WHAT YOU SHOULD DO: Using the data below, please return every line exactly as given.

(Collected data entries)
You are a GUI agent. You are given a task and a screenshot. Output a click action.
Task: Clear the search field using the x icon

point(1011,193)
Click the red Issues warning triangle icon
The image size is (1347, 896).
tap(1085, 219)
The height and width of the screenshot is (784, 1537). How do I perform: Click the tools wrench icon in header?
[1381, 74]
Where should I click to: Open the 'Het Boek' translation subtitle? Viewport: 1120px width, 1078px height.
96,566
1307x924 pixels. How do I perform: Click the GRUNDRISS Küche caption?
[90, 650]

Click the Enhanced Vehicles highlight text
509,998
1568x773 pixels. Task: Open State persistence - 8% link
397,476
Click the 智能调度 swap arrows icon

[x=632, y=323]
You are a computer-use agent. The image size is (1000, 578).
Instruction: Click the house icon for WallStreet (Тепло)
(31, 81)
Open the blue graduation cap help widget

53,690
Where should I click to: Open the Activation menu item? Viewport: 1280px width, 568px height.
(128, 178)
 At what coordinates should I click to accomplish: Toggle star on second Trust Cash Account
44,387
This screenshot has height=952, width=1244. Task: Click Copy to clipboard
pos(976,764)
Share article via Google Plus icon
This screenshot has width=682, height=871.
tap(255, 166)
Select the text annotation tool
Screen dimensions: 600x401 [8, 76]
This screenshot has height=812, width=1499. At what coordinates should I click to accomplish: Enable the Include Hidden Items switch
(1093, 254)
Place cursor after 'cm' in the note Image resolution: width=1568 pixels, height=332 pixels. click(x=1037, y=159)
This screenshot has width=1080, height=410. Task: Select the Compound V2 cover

ANSWER AREA:
You are a GUI agent. You are given a task and a screenshot. Output a click action.
Task: Clear the search field using the x icon

point(1011,193)
Click the red Issues warning triangle icon
The image size is (1347, 896).
tap(1085, 219)
The height and width of the screenshot is (784, 1537). How do I perform: Click the tools wrench icon in header?
[1381, 74]
Where should I click to: Open the 'Het Boek' translation subtitle? Viewport: 1120px width, 1078px height.
96,566
1307x924 pixels. How do I perform: Click the GRUNDRISS Küche caption?
[90, 650]

Click the Enhanced Vehicles highlight text
509,998
1568x773 pixels. Task: Open State persistence - 8% link
397,476
Click the 智能调度 swap arrows icon

[x=632, y=323]
You are a computer-use agent. The image size is (1000, 578).
Instruction: Click the house icon for WallStreet (Тепло)
(31, 81)
Open the blue graduation cap help widget

53,690
Where should I click to: Open the Activation menu item? Viewport: 1280px width, 568px height.
(128, 178)
 At what coordinates should I click to accomplish: Toggle star on second Trust Cash Account
44,387
This screenshot has height=952, width=1244. Task: Click Copy to clipboard
pos(976,764)
Share article via Google Plus icon
This screenshot has width=682, height=871.
tap(255, 166)
Select the text annotation tool
Screen dimensions: 600x401 [8, 76]
This screenshot has height=812, width=1499. At what coordinates should I click to accomplish: Enable the Include Hidden Items switch
(1093, 254)
Place cursor after 'cm' in the note Image resolution: width=1568 pixels, height=332 pixels. click(x=1037, y=159)
This screenshot has width=1080, height=410. Task: Select the Compound V2 cover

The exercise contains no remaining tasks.